Une dernière remarque. La question religieuse a, pendant la guerre, joué un rôle capital. Si, dans plusieurs pays neutres, la France a trouvé si peu de sympathies, malgré la justice de sa cause, si, même dans les nations alliées, des minorités bruyantes lui ont fait une opposition que rien ne désarmait, c’est surtout parce que le souvenir de son anticléricalisme officiel s’opposait à des rapprochements qui, sans lui, se seraient infailliblement produits. Or, nous retrouvons les mêmes préjugés à l’heure actuelle dans les contrées où, sans cela, l’opinion publique nous faciliterait, non pas des annexions mais le libre retour à la France victorieuse, de peuples qui, jadis lui avaient appartenu. Les catholiques luxembourgeois, (et ils forment la majorité dans leur pays, ne sont partisans de l’autonomie de l’ancien Département des Forêts, que parce qu’ils redoutent l’introduction chez eux des lois antireligieuses.
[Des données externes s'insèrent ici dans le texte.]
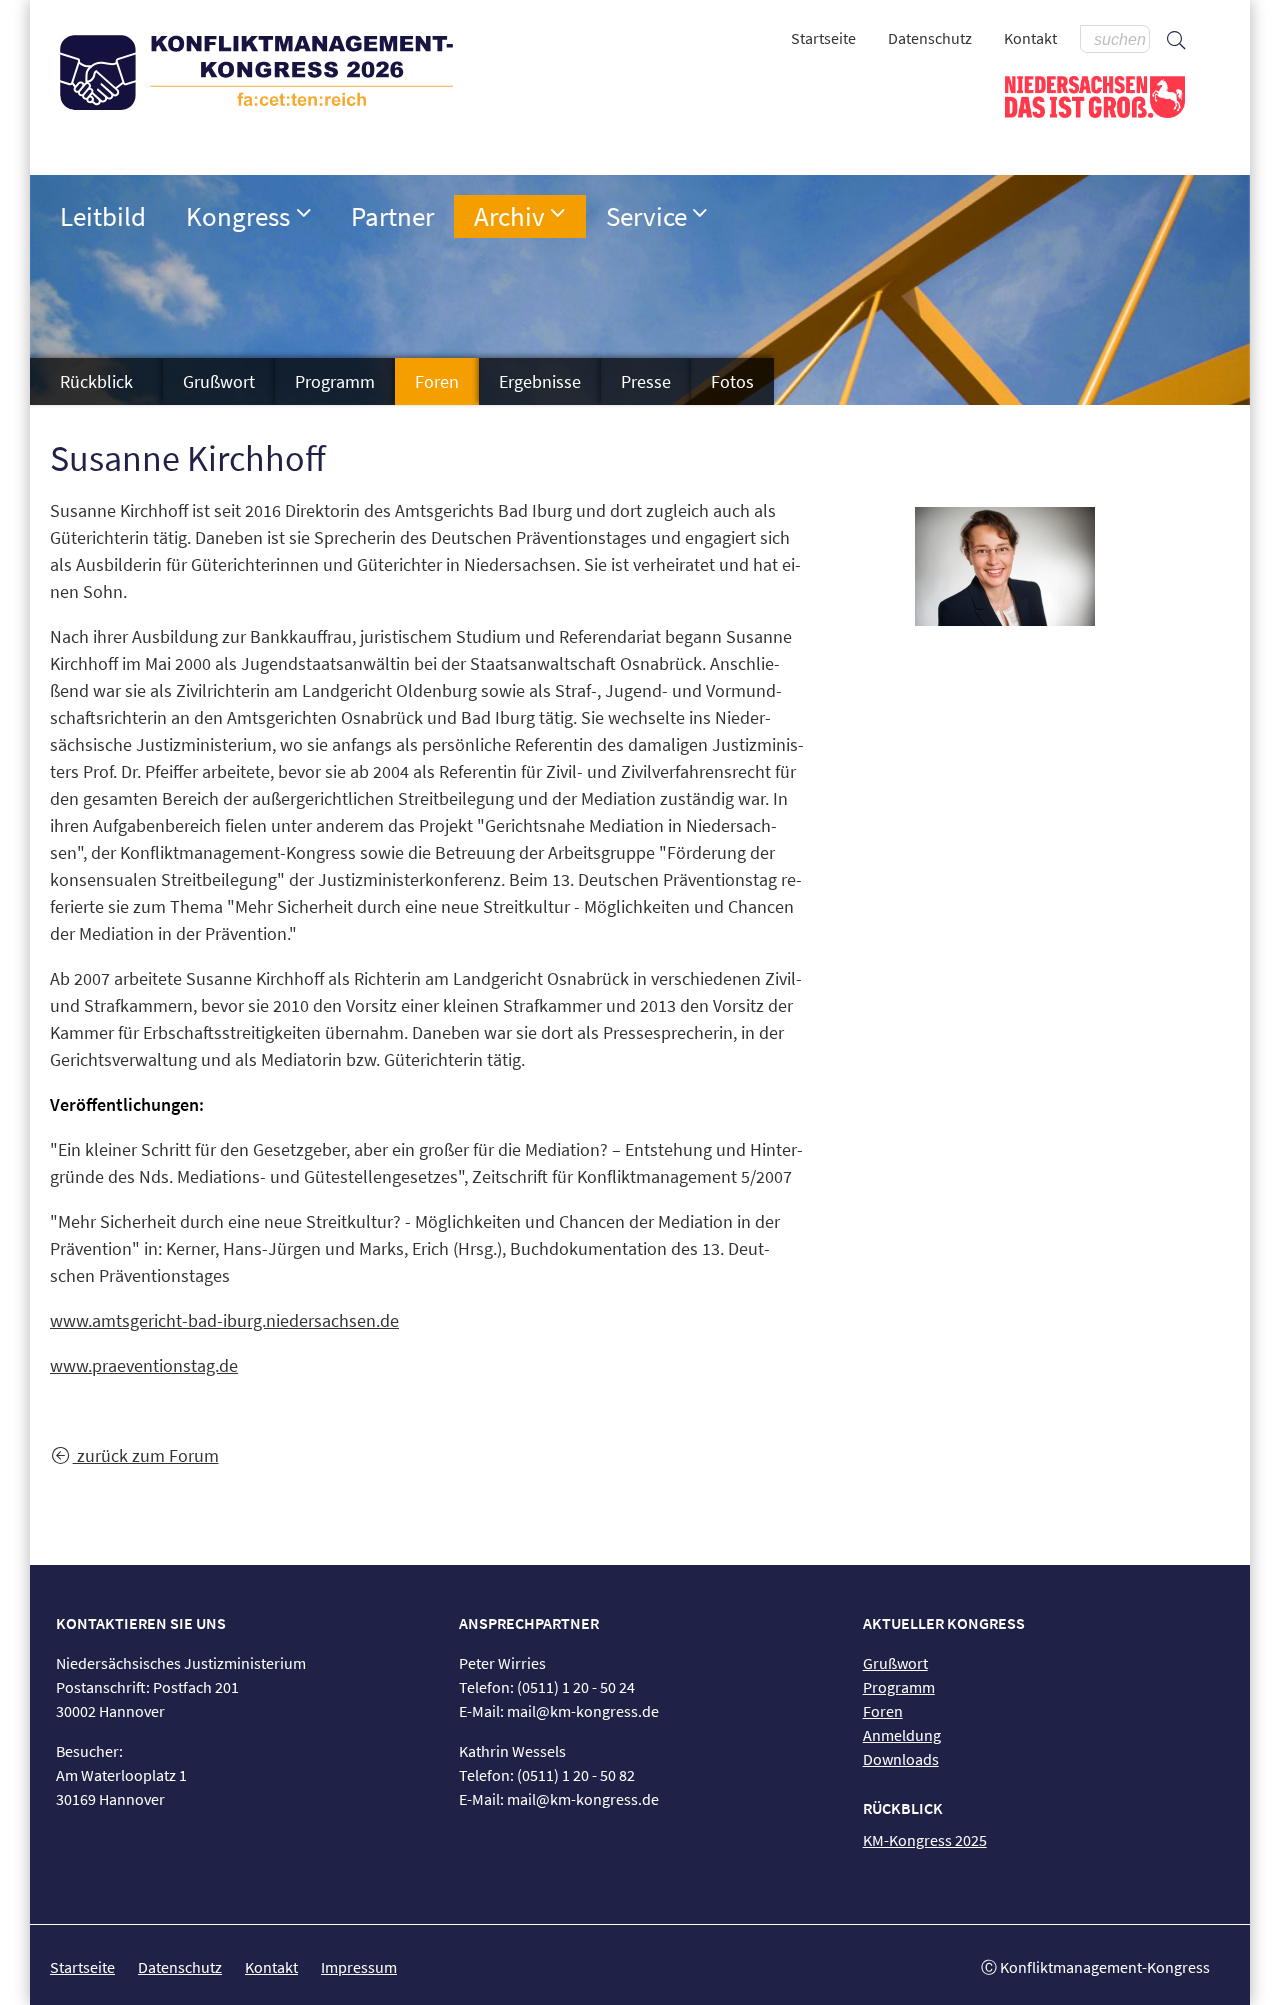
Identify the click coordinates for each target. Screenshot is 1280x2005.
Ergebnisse (540, 381)
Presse (646, 381)
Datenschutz (930, 38)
Et dans la province rhénane également, où toutes les vieilles sympathies françaises revivent aujourd’hui, comme aussi les vieilles haines pour la Prusse orientale, le grand obstacle à un plébiscite spontané en faveur de la France se trouve dans la législation « laïque » de l’ancienne patrie.

« Périsse le monde, plutôt qu’un principe ! » diront les anticléricaux impénitents. Théorie simpliste qui ne conduit qu’aux pires déconvenues. Les lois doivent s’adapter aux besoins du pays. Or ces besoins varient, surtout lorsqu’il s’agit de territoires qui, pendant de longues années, ont été régis par un droit étranger. Il est de la plus élémentaire sagesse, dans ce dernier cas, de ne pas sacrifier des intérêts divergents à un besoin d’unification hâtive et inconsidérée.


E. WETTERLÉ.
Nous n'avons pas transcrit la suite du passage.